Its all words on that front but considering the poorly worded first part of the thread title I though it was worth mentioning.

So they say, i remember people calling the voodoo 2 a gpu, to say that nvidia coined the term is debatable to say the least.
 
So following that logic AMD didn't invent the APU then. :rolleyes:

I do not think such concepts should be patentable.

The "invention" of an APU, by combining a CPU plus a GPU is not an invention at all. It should no more be patentable than mixing flour, yeast and water.

HOWEVER there may be legitimate inventions in your implementation of an APU; some specific tech you invented to solve a problem inherent in combining them, that could be the basis of a valid patent.

However just having a patent on "an APU" is ridiculous.

Thus nVidia's patent on "a modern GPU" is obvious, and thankfully has been rejected. Considering what the USPO has allowed in the past, it's a minor miracle that they came to this result.
 
I do not think such concepts should be patentable.

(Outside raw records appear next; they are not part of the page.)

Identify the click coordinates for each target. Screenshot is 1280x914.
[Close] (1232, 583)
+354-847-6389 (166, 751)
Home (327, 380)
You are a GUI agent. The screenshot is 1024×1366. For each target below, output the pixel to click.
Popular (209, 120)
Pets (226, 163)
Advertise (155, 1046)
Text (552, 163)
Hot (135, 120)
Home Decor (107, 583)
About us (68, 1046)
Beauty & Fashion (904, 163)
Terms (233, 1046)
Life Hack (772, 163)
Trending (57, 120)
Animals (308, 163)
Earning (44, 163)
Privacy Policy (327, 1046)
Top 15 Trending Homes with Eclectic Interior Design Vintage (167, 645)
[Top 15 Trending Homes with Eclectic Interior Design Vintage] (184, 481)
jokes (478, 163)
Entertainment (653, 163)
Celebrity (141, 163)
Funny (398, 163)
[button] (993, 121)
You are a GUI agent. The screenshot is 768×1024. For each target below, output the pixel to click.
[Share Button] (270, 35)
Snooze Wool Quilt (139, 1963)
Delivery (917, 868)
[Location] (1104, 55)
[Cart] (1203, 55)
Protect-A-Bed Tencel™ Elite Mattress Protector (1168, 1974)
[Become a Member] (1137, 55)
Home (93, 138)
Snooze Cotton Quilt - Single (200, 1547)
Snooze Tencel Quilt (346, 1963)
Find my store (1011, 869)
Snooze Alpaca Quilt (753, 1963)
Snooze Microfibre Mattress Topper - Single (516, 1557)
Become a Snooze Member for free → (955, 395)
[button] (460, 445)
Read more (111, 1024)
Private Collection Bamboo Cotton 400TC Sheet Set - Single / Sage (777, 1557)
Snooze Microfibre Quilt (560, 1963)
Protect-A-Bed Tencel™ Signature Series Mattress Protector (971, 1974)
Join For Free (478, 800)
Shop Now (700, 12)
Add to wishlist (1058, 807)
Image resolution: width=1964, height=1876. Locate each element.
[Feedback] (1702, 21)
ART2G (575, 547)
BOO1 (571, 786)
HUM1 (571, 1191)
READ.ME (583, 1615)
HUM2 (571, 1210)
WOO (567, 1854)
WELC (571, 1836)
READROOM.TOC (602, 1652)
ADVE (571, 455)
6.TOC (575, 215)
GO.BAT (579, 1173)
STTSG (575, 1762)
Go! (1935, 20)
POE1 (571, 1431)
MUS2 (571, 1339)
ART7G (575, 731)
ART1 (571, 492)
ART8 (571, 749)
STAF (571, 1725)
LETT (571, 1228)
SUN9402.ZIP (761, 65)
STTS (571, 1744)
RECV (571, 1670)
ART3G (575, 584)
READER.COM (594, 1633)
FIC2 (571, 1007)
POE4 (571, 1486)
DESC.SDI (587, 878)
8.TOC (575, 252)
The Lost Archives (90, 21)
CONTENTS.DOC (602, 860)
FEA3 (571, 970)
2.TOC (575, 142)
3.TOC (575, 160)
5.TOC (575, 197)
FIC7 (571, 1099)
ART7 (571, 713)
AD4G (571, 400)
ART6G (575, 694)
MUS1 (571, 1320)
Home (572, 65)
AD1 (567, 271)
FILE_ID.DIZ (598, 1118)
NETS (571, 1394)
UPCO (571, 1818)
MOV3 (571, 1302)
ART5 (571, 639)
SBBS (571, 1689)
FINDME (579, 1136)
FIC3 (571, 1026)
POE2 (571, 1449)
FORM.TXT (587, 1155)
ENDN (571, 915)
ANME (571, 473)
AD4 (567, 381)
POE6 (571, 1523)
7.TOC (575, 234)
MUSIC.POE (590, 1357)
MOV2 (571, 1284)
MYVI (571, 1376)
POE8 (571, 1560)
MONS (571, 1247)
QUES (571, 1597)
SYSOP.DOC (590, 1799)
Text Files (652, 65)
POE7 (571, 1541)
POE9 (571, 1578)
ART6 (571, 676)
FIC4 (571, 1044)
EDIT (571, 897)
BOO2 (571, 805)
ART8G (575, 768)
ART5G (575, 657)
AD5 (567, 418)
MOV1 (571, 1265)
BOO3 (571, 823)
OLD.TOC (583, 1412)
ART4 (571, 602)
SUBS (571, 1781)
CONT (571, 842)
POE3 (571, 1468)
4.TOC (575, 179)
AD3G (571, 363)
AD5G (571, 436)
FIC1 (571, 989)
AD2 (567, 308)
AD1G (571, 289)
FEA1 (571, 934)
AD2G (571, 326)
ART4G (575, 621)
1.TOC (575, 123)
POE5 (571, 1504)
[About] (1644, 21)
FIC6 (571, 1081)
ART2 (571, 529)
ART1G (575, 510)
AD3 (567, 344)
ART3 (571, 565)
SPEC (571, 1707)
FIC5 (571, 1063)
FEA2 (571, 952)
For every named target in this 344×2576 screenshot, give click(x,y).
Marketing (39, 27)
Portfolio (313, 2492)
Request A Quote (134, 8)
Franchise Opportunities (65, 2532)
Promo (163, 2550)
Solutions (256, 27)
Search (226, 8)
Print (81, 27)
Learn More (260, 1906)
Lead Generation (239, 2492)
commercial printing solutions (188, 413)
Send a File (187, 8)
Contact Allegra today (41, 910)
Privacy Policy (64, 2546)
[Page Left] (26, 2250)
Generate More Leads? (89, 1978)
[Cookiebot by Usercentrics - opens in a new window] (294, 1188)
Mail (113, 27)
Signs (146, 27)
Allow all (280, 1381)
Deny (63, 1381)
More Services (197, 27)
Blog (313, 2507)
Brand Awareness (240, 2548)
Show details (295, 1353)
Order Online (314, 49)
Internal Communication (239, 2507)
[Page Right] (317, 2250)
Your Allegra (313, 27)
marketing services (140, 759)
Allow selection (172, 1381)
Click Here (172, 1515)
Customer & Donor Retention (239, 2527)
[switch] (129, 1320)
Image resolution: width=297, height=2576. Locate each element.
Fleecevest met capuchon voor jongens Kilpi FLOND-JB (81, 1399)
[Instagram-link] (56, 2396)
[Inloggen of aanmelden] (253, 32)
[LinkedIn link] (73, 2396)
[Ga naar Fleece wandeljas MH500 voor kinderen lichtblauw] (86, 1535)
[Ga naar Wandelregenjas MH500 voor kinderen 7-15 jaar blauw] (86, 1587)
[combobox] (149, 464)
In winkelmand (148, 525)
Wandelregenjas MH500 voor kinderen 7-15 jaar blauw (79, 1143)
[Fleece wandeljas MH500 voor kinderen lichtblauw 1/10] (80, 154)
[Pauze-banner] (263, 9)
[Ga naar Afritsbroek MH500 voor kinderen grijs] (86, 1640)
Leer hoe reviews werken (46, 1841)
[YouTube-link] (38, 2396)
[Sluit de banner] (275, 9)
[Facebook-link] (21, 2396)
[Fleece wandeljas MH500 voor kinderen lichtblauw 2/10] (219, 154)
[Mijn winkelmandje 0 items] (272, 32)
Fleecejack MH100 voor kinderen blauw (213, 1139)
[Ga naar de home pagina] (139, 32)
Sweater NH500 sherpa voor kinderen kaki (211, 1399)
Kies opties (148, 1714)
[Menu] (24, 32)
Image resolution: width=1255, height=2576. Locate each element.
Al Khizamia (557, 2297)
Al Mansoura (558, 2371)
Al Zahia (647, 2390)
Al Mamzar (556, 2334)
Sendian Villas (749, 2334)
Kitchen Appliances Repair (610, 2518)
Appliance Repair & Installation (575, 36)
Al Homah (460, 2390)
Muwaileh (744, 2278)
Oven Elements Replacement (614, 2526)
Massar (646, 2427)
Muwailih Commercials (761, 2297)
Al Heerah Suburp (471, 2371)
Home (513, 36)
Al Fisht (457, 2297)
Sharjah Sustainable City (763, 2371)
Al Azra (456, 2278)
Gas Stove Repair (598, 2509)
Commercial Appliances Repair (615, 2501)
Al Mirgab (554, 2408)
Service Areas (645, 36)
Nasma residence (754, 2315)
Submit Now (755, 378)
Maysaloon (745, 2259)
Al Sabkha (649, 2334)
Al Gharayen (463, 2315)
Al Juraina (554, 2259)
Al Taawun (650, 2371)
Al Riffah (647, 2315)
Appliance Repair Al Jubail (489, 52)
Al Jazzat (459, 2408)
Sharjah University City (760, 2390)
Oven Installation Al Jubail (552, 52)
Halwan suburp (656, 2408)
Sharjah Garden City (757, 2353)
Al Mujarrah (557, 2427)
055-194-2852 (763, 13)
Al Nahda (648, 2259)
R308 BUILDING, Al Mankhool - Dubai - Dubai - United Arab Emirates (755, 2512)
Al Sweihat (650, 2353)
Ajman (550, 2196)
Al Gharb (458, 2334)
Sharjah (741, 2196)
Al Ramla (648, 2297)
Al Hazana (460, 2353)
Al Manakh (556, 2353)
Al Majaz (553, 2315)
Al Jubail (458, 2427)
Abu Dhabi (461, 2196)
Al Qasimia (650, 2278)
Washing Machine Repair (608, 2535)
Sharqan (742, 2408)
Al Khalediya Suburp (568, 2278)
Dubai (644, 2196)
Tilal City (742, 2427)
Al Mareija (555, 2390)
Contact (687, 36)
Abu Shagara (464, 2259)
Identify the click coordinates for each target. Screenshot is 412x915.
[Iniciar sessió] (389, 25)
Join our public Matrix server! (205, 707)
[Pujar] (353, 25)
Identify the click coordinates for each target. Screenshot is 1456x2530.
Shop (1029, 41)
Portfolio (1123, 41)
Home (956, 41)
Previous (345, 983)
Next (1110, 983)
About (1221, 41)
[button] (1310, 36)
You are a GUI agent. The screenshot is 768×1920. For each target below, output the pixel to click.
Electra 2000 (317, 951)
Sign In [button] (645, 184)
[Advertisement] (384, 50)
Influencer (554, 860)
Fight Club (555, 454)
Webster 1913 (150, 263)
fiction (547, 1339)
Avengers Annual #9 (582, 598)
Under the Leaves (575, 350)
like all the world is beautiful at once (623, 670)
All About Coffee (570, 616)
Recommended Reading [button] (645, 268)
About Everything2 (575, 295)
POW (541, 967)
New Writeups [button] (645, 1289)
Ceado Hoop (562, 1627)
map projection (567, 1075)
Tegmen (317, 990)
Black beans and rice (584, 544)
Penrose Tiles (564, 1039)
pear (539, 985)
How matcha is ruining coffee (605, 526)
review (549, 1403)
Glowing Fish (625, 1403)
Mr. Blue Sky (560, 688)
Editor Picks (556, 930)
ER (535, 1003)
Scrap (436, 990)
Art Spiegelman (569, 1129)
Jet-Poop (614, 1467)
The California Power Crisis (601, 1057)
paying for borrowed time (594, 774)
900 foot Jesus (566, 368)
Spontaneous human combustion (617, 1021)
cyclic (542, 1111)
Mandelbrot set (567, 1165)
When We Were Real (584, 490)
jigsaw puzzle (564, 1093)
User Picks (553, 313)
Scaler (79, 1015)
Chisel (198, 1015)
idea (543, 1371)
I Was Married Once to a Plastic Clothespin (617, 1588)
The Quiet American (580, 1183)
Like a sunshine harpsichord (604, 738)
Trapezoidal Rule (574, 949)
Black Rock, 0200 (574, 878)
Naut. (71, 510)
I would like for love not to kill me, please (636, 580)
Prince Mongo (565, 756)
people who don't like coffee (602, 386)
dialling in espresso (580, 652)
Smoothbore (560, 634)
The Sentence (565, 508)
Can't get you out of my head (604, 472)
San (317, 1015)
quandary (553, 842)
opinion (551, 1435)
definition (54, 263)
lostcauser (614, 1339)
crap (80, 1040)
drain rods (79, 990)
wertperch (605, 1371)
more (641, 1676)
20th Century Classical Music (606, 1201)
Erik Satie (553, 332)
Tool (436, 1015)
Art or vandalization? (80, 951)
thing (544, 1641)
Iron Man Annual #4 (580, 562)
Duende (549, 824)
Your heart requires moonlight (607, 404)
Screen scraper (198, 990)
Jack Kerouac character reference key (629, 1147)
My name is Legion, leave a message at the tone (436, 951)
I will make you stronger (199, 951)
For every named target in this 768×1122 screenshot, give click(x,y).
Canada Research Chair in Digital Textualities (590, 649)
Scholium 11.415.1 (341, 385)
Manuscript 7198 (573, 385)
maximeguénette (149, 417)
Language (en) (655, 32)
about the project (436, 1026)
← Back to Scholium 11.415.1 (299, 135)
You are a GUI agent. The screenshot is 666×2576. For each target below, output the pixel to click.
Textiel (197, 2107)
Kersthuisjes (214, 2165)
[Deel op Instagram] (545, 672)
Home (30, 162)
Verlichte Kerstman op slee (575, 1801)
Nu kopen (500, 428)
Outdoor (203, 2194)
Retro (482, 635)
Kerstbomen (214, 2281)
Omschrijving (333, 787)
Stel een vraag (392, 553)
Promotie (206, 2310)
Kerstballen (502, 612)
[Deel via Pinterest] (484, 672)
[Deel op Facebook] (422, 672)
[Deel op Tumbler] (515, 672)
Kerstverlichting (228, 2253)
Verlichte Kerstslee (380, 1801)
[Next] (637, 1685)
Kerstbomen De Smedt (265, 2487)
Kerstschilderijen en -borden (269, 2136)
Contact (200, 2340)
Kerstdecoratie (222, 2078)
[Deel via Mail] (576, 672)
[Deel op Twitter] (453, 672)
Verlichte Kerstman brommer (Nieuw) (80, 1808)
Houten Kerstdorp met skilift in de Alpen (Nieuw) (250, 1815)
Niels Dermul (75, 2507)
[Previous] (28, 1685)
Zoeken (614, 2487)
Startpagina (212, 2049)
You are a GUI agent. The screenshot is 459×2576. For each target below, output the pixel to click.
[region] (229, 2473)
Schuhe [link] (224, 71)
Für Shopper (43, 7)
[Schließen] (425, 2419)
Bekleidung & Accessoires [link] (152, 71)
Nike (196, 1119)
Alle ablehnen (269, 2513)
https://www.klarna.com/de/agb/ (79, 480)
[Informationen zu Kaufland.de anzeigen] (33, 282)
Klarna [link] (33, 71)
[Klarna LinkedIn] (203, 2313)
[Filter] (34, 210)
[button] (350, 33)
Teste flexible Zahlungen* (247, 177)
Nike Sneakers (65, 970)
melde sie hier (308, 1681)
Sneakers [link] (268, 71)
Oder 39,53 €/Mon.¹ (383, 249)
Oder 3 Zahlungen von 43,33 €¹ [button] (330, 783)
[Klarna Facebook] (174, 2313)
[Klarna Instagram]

The "invention" of an APU, by combining a CPU plus a GPU is not an invention at all. It should no more be patentable than mixing flour, yeast and water.

HOWEVER there may be legitimate inventions in your implementation of an APU; some specific tech you invented to solve a problem inherent in combining them, that could be the basis of a valid patent.

However just having a patent on "an APU" is ridiculous.

Thus nVidia's patent on "a modern GPU" is obvious, and thankfully has been rejected. Considering what the USPO has allowed in the past, it's a minor miracle that they came to this result.


In my opinion, and it is only my opinion, although others may share it, being the first to build something, inventing it and patenting it are three completely different things in this modern world we live in.